Joan Stefanec Briggs, of Adams, Briggs and Briggs, Daytona Beach, for Appellee.
COHEN, C.J.
David Nugent ("Former Husband") appeals the final judgment dissolving his marriage to Joy Nugent ("Former Wife"). Former Husband also appeals the order awarding attorney's fees and costs to Former Wife. We affirm in part, reverse in part, and remand for the trial court to readdress the equitable distribution of the parties' assets.
Case no. 5D16–2587 is an appeal from the final judgment of dissolution; case no. 5D16–3284 is an appeal from the order granting Former Wife's request for attorney's fees. These cases were consolidated for purposes of this appeal.

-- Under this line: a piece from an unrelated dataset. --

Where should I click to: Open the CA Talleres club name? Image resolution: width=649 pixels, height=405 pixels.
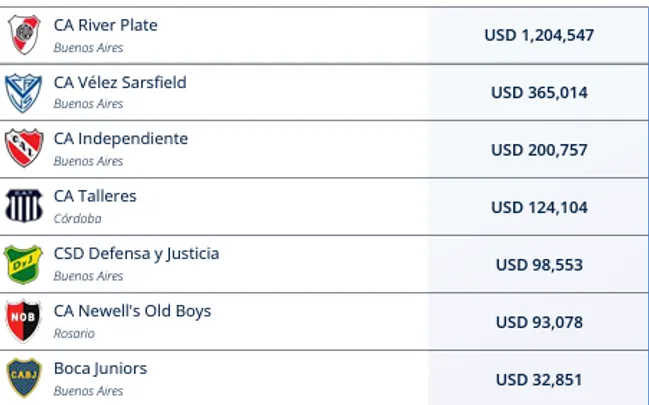(95, 196)
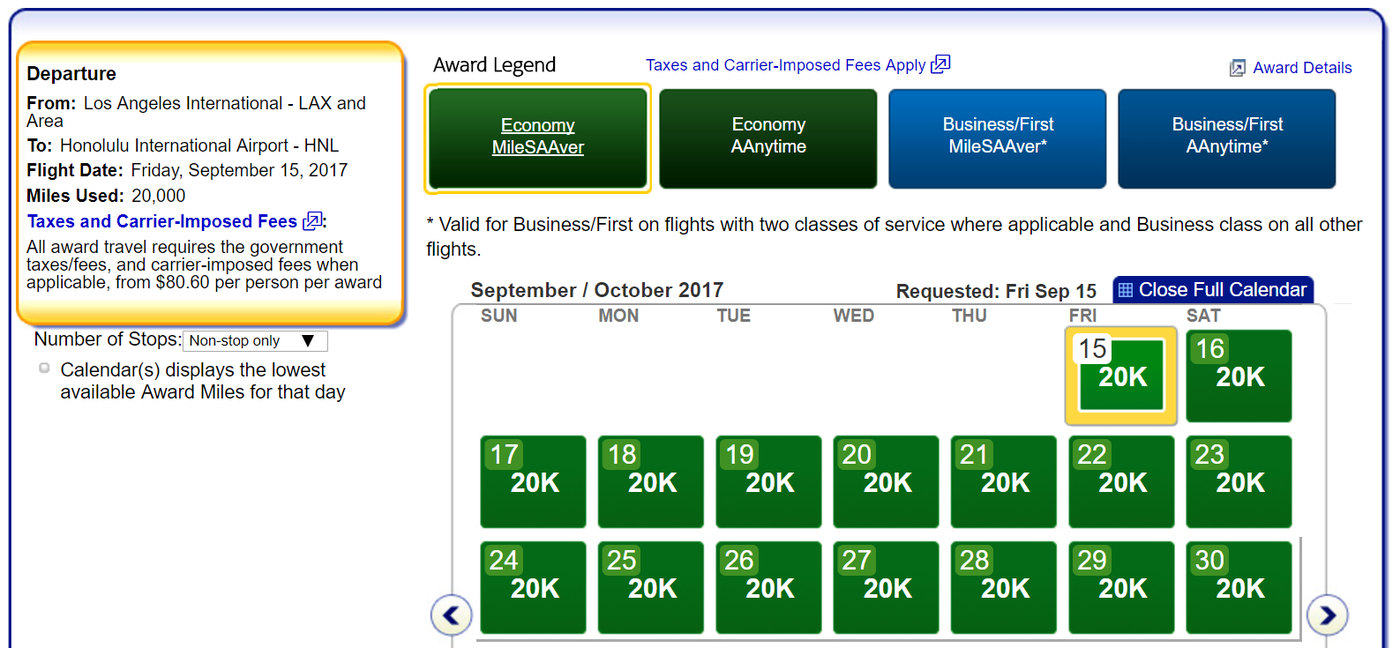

The parties were married for over nine years; they had no children together. Former Husband worked throughout the marriage as an auto-body technician. Former Wife worked sporadically during the marriage but has not been employed since 2007. She testified that she is unable to work because of health issues. Former Wife testified that she planned to move to Arkansas where she would live in her elderly mother's home in order to save on rent, but that she needed money to facilitate the move, including funds to rent a moving truck, money for fuel, and new tires and brakes for her car. She also testified that she was in need of new glasses and dental services.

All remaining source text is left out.